Lace Knitting Historical

From the Textile Museum of Canada collection, these are a variety of knitted laceworks I took photos of several years ago for an online display.

Special thanks to Roxane Shaughnessy, (Curator, Collections & Access, the Textile Museum of Canada) for the links to the items in the museums’ collection, given below two of the items. There are more details about the piece at the museum site, plus the exciting bonus of being able to zoom in for a close up look to see the stitch details.

Enjoy! Marsha

Irish Bedspread
Counterpane Ireland This bedcover, or counterpane, is worked in a traditional pattern called Star Tidy (the octagonal pattern), which has been traced by Mary Walker Phillips ( in her book “Knitting Counterpanes” – pg 50) back to an 1845 publication called Manual of Needlework, by Cornelia Mee. The square pattern is a ‘honeycomb’ type pattern and was also found by Mary Walker Philips to have been very popular in 19th century needlework publications.

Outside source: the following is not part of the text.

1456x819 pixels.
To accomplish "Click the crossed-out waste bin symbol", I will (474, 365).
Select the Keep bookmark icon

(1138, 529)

Detail of Irish Bedspread, fine white cotton, cira 1890, brought from County Fermanaghin to Canada in 1926, 208 cm x 173 cm – 82″ x 68″

Lace Sampler
Austrian Lace SamplerTraditionally, in order to both learn and record lace patterns, knitters made samplers. For both the learner and the experienced knitter, this permanent record was the reference they used when designing other lace articles.
For further reference, see Knitting Lace, by Susanna Lewis, in which the author documents the patterns of a mid-19th century lace sampler.

Detail of a Lace Sampler, fine white cotton, late 19th century, made in Austria
Textile Museum of Canada details

Russian Lace Shawl
Lace Shawl RussiaThis beautiful shawl is so light, it literally feels like air. It is made of very finely spun wool, with diamond patterns which repeat in the overall design and in individual lace motifs. While in its airy nature and lacy design, it is similar to Shetland Lace, it has very distinctive patterning. For futher reading on Russian Lace shawls, refer to Piecework Magazine, May/June 1995 issue, “Cobwebs from the Steppes – Russian Lace-Knitted Shawls”, by Melanie Falick – pg 42

Detail of a Russian Lace Shawl, fine white wool, cira 1880, made in an Orenburg Prison for women.

Lace Tablecover
Eastern European Lace tableclothThis lovely tablecover has some interesting contrasts between textures and design shapes. The octagonal doilies are in a delicate lace cotton, while the joining squares are done in a heavier cotton, using a solid looking rib pattern. The spinning stars of the doilies have smaller lace motifs within and overall infer a sense of motion, while the joining rib squares provide a solid place for the lace to attach to.
After browsing through several lace books, the pattern for the tablecover was found in ‘The Knitted Lace Patterns of Christine Duchrow – Vol II’, edited by Jules & Kaethe Kliot, pg 9.

Section of Lace Tablecover,
Knitted Lace octagonal doilies, in a fine white cotton, attached by squares in a rib pattern, using a heavier thread.